И любящий отец тут же добавил:
— Ох и дождёшься ты у меня. Найму тебе стаю негров с ручными анакондами. И на необитаемый остров отправлю на неделю. А если и это не поможет, то…
На глазах девушки слёзы навернулись. Не выдержала и не дослушав, рванула прочь из просторной прихожей.
— Ну… блядство, — проводил её взглядом отец. — Кир, я не хотел! Кира-а-а. Ну ты ж меня знаешь. Я с детства ебанут. Мы же гудрон вёдрами жевали и карбид взрывали. А я его походу ещё и в жопу совал. Слышишь меня? Я ж безмозглы-ы-ый!
Дочь не отреагировала, умчавшись в одну из множества комнат. А Князь вздохнул и повернулся к гостю:
— Женишок, говна ты кусок. Ты чего как бомж с рублёвской помойки выглядишь?
Боря сконфузился немного, но всё же ответил, защищая и пятна на куртке, и пиджак треснувший, и брюки в обтяжку разом:
— Да я там пока шёл… упал. Ну вот порвал, короче. А это… в поясницу как отдало при ударе, так и стоит… видимо, от боли. Нерв задело.
Эссе получилось на любителя.
Но Князь заржал, довольный кратким пересказом:
— О, братан, да ты походу такой же ебанутый, как дочя моя.
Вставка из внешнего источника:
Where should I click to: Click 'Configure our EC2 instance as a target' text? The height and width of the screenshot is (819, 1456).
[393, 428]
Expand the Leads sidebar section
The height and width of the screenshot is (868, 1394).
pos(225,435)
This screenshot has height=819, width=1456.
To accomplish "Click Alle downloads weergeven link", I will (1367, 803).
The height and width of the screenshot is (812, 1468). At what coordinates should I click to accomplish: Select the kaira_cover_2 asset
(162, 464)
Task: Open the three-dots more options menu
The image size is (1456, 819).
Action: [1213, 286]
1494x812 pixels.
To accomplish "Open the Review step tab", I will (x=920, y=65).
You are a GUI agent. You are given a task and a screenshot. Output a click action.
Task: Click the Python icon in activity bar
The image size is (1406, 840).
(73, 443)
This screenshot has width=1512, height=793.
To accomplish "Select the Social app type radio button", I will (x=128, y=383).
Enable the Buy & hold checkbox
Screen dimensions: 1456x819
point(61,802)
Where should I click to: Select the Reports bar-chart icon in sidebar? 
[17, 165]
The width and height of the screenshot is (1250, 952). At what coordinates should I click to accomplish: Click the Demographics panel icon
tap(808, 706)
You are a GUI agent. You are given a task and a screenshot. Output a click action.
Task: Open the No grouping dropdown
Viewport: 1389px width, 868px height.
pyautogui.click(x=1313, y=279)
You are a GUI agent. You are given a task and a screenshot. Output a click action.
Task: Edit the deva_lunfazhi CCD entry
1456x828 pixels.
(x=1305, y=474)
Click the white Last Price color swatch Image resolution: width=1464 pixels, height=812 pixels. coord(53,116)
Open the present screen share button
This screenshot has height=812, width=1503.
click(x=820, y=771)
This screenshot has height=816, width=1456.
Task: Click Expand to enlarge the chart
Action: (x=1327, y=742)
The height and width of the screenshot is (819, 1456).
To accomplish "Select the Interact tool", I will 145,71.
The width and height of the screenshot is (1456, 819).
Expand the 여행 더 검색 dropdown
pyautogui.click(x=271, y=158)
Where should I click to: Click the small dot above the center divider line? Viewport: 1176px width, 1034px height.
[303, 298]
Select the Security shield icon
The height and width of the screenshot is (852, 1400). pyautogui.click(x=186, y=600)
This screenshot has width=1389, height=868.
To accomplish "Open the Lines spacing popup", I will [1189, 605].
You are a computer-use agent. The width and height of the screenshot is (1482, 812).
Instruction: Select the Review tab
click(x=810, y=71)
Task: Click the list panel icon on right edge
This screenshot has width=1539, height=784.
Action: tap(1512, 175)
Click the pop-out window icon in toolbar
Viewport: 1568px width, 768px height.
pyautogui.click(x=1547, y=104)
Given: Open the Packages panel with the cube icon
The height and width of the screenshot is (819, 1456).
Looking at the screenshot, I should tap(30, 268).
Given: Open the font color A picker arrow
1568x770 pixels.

Что, тоже от любой хуйни возбуждаешься? Вот же два сапога — пара. Да обе левые, что б вас!
Не успел Боря ничего ответить, поражённый продолжением устоявшейся поговорки, как Князь повёл его в столовую и сам спросил:
— А как же ты Зинку собрался тогда пялить? Или ты это… удалённо?
— Как это?
— Ну, фотку послал, считай — отымел. Морально. А она там пусть себе доделывает чего хочет. Женщины они всё-таки старательнее нас, Боря. Видишь, как филиппинки носятся?